Texto selecionado |
A Irlanda tem uma das legislações mais restritivas da UE sobre o aborto. É o resultado da enorme influência que a tradição católica sempre teve na sociedade irlandesa?
Essa realidade vai mais além da influência do catolicismo. Tem a ver com a própria história do país e com as poderosas elites que estiveram no poder durante as primeiras décadas do Estado [anos 50 e 60]. A Igreja Católica faz parte dessa elite, claro, mas houve outros interesses que levaram à introdução da emenda constitucional de proibição do aborto. Nomeadamente uma tentativa de subordinação da sociedade irlandesa a uma visão muito patriarcal da nação, baseada na família convencional enquanto modelo replicável a toda a população. Foi, através disso, um mecanismo de contenção das ideias modernas e liberais.

Nos últimos 30 anos as tentativas de reforma da legislação apenas foram consideradas na sequência de casos dramáticos, que perturbaram a população. É um espelho do conflito moral existente na sociedade irlandesa sobre este tema?

Tarefa curta 1 |
Repita na íntegra o texto sobre a legislação do aborto na Irlanda.

Informações fornecidas |
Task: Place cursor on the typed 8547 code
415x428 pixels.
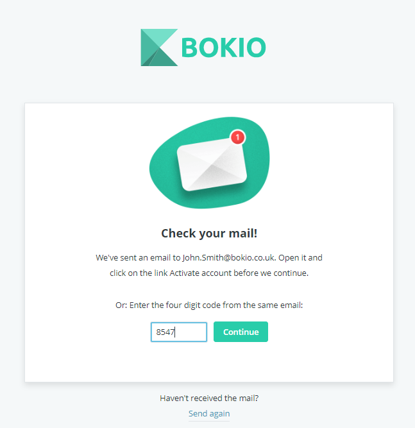Action: pyautogui.click(x=165, y=332)
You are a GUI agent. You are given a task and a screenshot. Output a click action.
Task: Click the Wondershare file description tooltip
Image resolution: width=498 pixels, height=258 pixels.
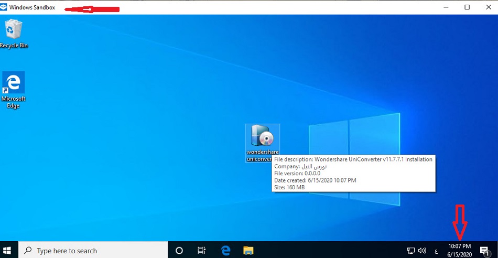[x=354, y=173]
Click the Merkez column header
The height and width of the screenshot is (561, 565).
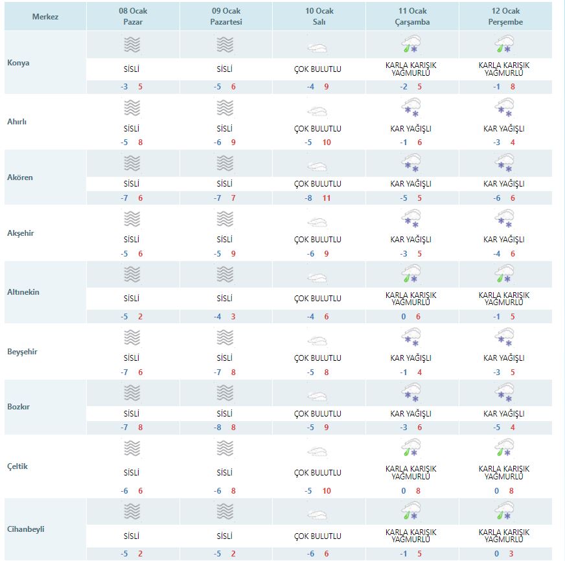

Tarefa curta 2 |
Edite os registros começando na linha que contém "Click the Merkez column header" e terminando no fim dos registros, trocando "column header" por "row label" e mantendo todo o resto igual. Apresente apenas esse trecho e deixe as imagens de fora.

Resposta escrita 1 |
A Irlanda tem uma das legislações mais restritivas da UE sobre o aborto. É o resultado da enorme influência que a tradição católica sempre teve na sociedade irlandesa?
Essa realidade vai mais além da influência do catolicismo. Tem a ver com a própria história do país e com as poderosas elites que estiveram no poder durante as primeiras décadas do Estado [anos 50 e 60]. A Igreja Católica faz parte dessa elite, claro, mas houve outros interesses que levaram à introdução da emenda constitucional de proibição do aborto. Nomeadamente uma tentativa de subordinação da sociedade irlandesa a uma visão muito patriarcal da nação, baseada na família convencional enquanto modelo replicável a toda a população. Foi, através disso, um mecanismo de contenção das ideias modernas e liberais.

Nos últimos 30 anos as tentativas de reforma da legislação apenas foram consideradas na sequência de casos dramáticos, que perturbaram a população. É um espelho do conflito moral existente na sociedade irlandesa sobre este tema?

Resposta escrita 2 |
Click the Merkez row label
The height and width of the screenshot is (561, 565).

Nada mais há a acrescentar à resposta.